• Excerpted text

>>>>

Readme_utils
This folder contians taxonomy, database, and tree-making utilities (built for 64-bit linux). 
All tools are written in C by Gabe A (send complaints and blame to algh0022@umn.edu)

This readme is presented as a walkthrough and doesn't cover all the functionality of these tools.
To learn more, see usage (run without parameters) and play around with them!

Database processing tools
-----------------
Example of getting rep84: 
# Viruses
wget ftp://ftp.ncbi.nlm.nih.gov/genomes/refseq/viral/assembly_summary.txt -O- > assembly_summary.txt
awk -F "\t" '$11=="latest"{print $20}' assembly_summary.txt > ftpdirpaths

# Archaea and Bacteria
wget ftp://ftp.ncbi.nlm.nih.gov/genomes/refseq/archaea/assembly_summary.txt -O- > assembly_summary.txt
wget ftp://ftp.ncbi.nlm.nih.gov/genomes/refseq/bacteria/assembly_summary.txt -O- >> assembly_summary.txt
awk -F "\t" '($5 == "representative genome" || $5 == "reference genome") && $14=="Full" && $11=="latest"{print $20}' assembly_summary.txt >> ftpdirpaths

# Consolidate and download (xargs used for parallel download/extraction and also to enable entire refseq download)

<<<<

• Complete the following
1. According to the utilities readme, what system were the tools built for?
2. Copy the passage of the utilities readme starting at "Readme_utils" and ending at "around with them!".
3. Resume the utilities readme from the point where it stops.
The records have nothing to do with the utilities readme.

• Given data
>>>>

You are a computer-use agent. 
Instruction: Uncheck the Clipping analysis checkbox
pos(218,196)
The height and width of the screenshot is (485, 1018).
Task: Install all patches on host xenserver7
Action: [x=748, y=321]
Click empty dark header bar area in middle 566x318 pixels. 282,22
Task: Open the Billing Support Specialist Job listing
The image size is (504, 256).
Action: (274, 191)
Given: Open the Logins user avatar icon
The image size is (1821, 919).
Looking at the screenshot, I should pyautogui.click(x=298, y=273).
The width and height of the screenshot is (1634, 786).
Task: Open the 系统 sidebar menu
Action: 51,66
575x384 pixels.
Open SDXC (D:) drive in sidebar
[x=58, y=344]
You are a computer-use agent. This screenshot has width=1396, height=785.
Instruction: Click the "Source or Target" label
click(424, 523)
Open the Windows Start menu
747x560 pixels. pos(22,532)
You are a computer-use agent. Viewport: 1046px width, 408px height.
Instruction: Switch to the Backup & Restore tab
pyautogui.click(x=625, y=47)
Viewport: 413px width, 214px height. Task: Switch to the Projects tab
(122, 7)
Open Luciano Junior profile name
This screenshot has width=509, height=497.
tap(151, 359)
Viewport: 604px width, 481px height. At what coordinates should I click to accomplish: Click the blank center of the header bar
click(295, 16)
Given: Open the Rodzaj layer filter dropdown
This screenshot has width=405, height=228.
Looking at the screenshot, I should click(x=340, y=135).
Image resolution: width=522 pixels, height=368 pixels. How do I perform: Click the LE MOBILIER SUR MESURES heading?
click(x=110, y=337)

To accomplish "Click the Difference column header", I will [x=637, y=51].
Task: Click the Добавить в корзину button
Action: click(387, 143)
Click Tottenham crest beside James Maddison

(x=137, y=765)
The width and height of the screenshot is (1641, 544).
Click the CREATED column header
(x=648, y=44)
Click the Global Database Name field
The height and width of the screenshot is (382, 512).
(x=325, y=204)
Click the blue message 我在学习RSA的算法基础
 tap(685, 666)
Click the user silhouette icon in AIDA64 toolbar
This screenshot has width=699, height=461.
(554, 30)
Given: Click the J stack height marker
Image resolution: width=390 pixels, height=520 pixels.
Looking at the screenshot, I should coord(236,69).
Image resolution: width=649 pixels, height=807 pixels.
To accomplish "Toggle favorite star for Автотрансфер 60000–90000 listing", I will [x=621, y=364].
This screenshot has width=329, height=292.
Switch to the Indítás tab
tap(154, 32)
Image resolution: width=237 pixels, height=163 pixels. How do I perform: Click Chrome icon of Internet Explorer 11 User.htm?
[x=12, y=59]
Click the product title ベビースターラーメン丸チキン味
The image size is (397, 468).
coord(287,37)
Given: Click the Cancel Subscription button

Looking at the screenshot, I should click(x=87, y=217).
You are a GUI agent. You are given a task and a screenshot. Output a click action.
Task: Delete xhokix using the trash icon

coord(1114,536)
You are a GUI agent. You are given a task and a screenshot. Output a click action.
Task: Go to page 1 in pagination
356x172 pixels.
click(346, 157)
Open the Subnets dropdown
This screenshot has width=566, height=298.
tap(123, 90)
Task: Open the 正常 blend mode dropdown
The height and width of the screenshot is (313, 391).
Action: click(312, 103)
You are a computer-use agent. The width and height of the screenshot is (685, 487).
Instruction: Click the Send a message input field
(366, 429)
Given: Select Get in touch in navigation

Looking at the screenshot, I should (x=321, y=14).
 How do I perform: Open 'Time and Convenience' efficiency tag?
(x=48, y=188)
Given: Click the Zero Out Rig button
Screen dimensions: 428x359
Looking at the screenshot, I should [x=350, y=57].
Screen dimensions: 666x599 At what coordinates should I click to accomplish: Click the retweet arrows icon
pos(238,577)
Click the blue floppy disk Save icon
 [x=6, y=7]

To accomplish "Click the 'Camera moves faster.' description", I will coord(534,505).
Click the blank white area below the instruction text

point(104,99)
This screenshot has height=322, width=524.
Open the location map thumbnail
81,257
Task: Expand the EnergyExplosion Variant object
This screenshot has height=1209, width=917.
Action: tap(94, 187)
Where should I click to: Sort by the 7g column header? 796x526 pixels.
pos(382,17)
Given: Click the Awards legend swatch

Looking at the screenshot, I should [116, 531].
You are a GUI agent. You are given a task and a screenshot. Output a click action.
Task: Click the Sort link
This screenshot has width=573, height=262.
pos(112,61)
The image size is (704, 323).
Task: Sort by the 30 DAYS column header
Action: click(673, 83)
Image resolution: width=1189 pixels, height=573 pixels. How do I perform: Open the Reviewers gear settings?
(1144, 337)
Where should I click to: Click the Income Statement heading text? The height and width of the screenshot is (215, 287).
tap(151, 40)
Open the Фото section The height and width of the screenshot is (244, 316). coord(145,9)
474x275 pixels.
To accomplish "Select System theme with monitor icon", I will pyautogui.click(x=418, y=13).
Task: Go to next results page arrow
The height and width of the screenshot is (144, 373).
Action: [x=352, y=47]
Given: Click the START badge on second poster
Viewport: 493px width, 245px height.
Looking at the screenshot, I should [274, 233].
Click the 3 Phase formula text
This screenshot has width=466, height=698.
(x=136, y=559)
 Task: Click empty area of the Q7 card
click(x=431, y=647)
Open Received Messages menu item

<<<<

• Task responses
1. 64-bit Linux.

2.
Readme_utils
This folder contians taxonomy, database, and tree-making utilities (built for 64-bit linux). 
All tools are written in C by Gabe A (send complaints and blame to algh0022@umn.edu)

This readme is presented as a walkthrough and doesn't cover all the functionality of these tools.
To learn more, see usage (run without parameters) and play around with them!

3.
awk 'BEGIN{FS=OFS="/";filesuffix="genomic.fna.gz"}{ftpdir=$0;asm=$10;file=asm"_"filesuffix;print ftpdir,file}' ftpdirpaths > ftpfilepaths
cat ftpfilepaths | xargs -n 1 -P 16 wget -q --retry-connrefused --waitretry=1 --read-timeout=20 --timeout=15 -t 99
printf '%s\0' *.gz | xargs -r0 -n 1 -P 16 gunzip

# Compile genome fragments into whole genomes, identify and separate plasmids, and rename headers to newick-compatible format
lingenome . AllGenomes.fasta AllPlasmids.fasta HEADFIX

# Note that, rarely, some plasmids and chromosomes are mixed up by NCBI (though not in rep to our knowledge).
# To avoid stripping plasmids, omit "AllPlasmids.fasta" from the lingenome command above

Taxonomy processing
-----------------
## Only do these first two steps once per database revision.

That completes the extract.